Nadie es más agradecido que quien creyéndose un monstruo encuentra una persona
comprensiva que sabe tratarlo con humanidad. Su agradecimiento será eterno.
Pero esta es otra historia que ya llegará en su momento. Ahora sigamos con la
historia de Anabel.
"Zoilín
es pequeñito, poquita cosa, casi un enano, muy delgadito y con cabeza alargada
y pepinuda. Tendrías que haberlo visto, Johnny, desnudo y encogido como un
fetillo, arrimadito a mi costado y con las narices soltando mocos, donde se
había refugiado tras sollozar como un bebé sobre el canalillo de mis pechos.
Sentí su deseo de regresar al vientre materno y desaparecer de la vida. Debió
de darse cuenta de lo mucho que estaba mostrando sus sentimientos porque se
volvió hacia el otro lado de la cama y dándome el culo se encogió y allí se
quedó durante varias horas, como muerto, sin mover un músculo.
"Daba
pena, Johnny, cariño. A mi se me deshizo algo muy dentro y solté el trapo.

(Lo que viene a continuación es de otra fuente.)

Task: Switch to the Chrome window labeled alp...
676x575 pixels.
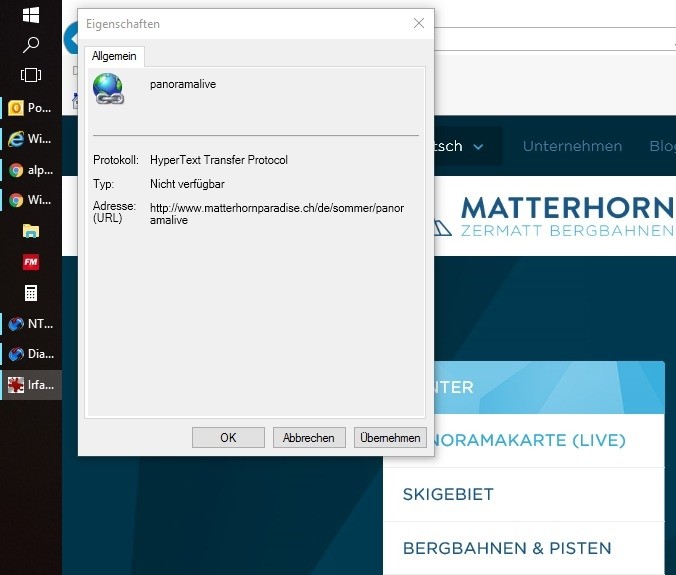Action: point(30,170)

Luego me quedé dormida. Cuando desperté Zoilín no dejaba de dar vueltas por la
habitación, desnudo, como un leoncillo enjaulado. De pronto se puso a gritar y
blasfemar, maldiciendo de lo alto por haberle hecho un monstruito del que huían
todas las mujeres. La naturaleza le había dado un pequeño flautín que apenas
servía para dar una nota y en cambio le puso para alimentarlo unas inmensas
pelotas que se pasaban las horas
frabricando espermatozoides que salían disparados en cuanto veían una
mujer. Se pasaba los días y las noches salido como un mono, masturbándose o
dejando que su pollita se estirara y soltara la carga en el momento más
inoportuno.
"Era un
castigo infernal. Si al menos hubiera salido guapo del vientre materno. Gritaba
con su voz de pito. Entonces me pasaría las horas follando con las mujeres más
hermosas y no como ahora, yéndome en el pañal, que no me llega el sueldo para
tanto dodotis. Por fin se calmó. Regresó al lecho y hundió de nuevo su pepino
entre mis pechos. Ya más calmado yo le pasaba la mano por el cogote, al tiempo
que pensaba en ti, Johnny. Pensaba que si la naturaleza te hubiera dado las
pelotas de aquel hombrecillo serías el enemigo público número uno. Y encima no
irías a la cárcel, porque las mujeres se arrojarían sobre tus pelotas como una
pantera hambrienta sobre un corderillo.